Put the parsley, thyme, onion, carrot, celery, and chicken breasts in a medium saucepan. Cover with the broth, and bring just to a boil. Lower the heat to very low and cover. Poach the chicken for 20 minutes or until firm to the touch. Remove the pan from the heat, uncover, cool the chicken in the liquid for 30 minutes.

Transfer the chicken to a cutting board and reserve the liquid. Bone and skin the chicken and cut the meat into 1 inch cubes. Discard the bones and skin.

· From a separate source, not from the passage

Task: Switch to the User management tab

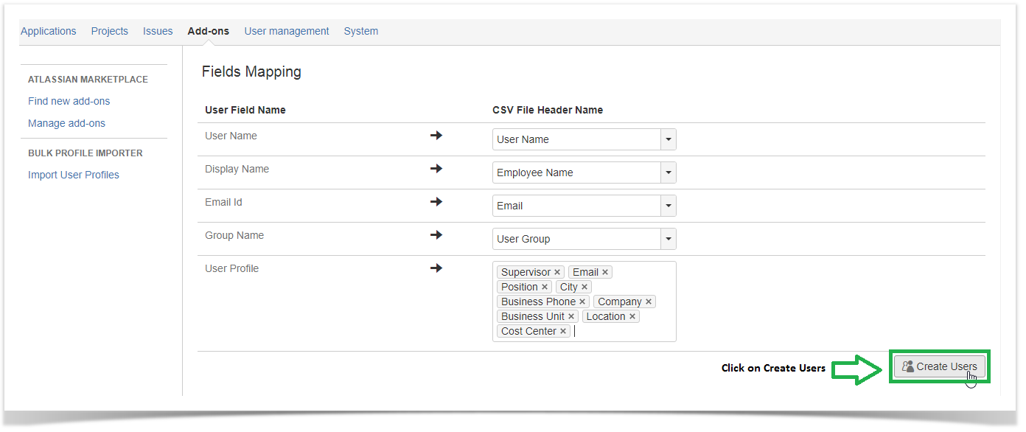Action: [287, 31]
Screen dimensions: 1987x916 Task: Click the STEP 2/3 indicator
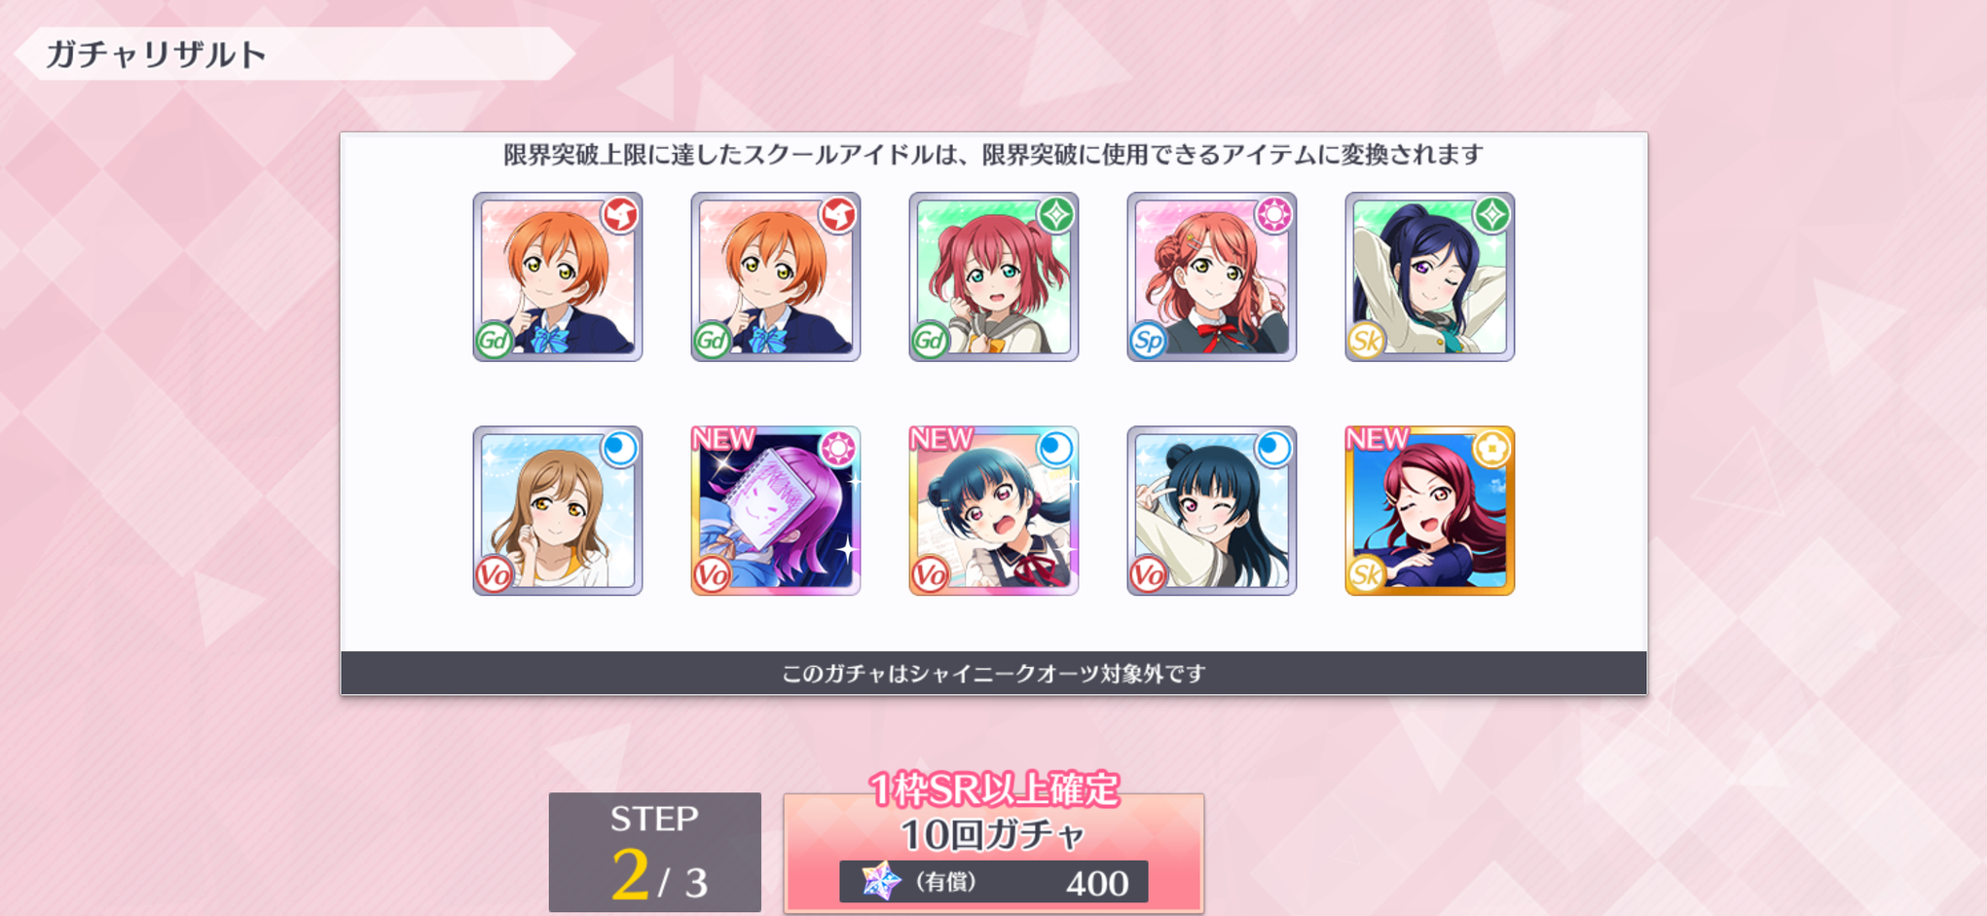[x=655, y=853]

Strain the broth and store, covered, in the refrigerator for 3 days or freeze for later use. Remove any fat from the surface of the broth before using.

In a mixing bowl, toss together the chicken (approximately 4 cups), celery, scallions and herbs. Set aside.

In a small bowl, whisk together the mayonnaise, lemon juice, mustard, salt and pepper to taste. Add to the chicken and mix gently until combined. Refrigerate until ready to serve.

*May use 1/4 cup sweet onion cut into 1/4-inch dice

** May use **fresh dill instead of tarragon

Per Serving: 317 Calories; 1g Saturated Fat; 7g Fat (19.8% calories from fat); 1g Saturated Fat; 53g Protein; 10g Carbohydrate; 1g Dietary Fiber; 132mg Cholesterol; 923mg Sodium. Exchanges: 7 1/2 Lean Meat; 1/2 Vegetable; 0 Fruit; 0 Fat; 0 Other Carbohydrates.